Thank you, Mr. Chairman. I think what I heard yesterday was consistent with what I was thinking myself. We are in a pretty good spot, macroeconomically and policywise. We have moderate growth; low core inflation, which is not rising and could possibly be falling, suggesting an underlying balance of demand and potential supply that is in pretty good shape. Total inflation is high, but unless the futures markets are wrong again, total inflation should come down to core, and core is telling us that the balance is about right. I didn’t hear anything yesterday in the forecast or in the anecdotes—some were strong and some were weak—to contradict this picture or to suggest that we have any need to adjust policy. So I strongly support alternative B.
Markets now roughly agree with our outlook, at least in terms of their expectations for the federal funds rate and judging from our submissions on the forecast process. I don’t think we should be trying to change those expectations. I share everyone’s concerns around the table about the risks on inflation. Even if I don’t always share everyone’s goal for where we might be going in the next few years, I think the risks are clearly pointed to the upside given the tightness of domestic and foreign markets and the increase in headline inflation, which could feed through to inflation expectations.
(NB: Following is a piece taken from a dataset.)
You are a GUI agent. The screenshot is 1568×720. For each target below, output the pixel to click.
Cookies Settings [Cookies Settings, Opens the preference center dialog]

I like the alternative B language as it was handed out by Vincent yesterday. It is consistent with yesterday’s discussion that focuses on the forecast of inflation in sections 3 and 4. It reflects our unease about whether recent improvements will be sustained. I think it should leave expectations approximately where they were, although I don’t have any confidence whatsoever in that judgment—I have been wrong too often for too many years on these things. I do think it has the virtue of reflecting our discussion yesterday. I have one suggestion for sentence 3 in section 3, which I think makes it a little closer to last time in terms of wording. In the second sentence—“however, a sustained moderation in inflation”—well, is that core or total? What is that about? I think we should go back to “inflation pressures”: “However, a sustained moderation in inflation pressures has yet to be convincingly demonstrated.” That is what we talked about last time—inflation pressures. Then, “moreover, the high level of resource utilization has the potential to sustain those pressures.” I don’t think we need the word “inflation” twice. So with that small amendment, I think alternative B language should do the trick. Thank you, Mr. Chairman.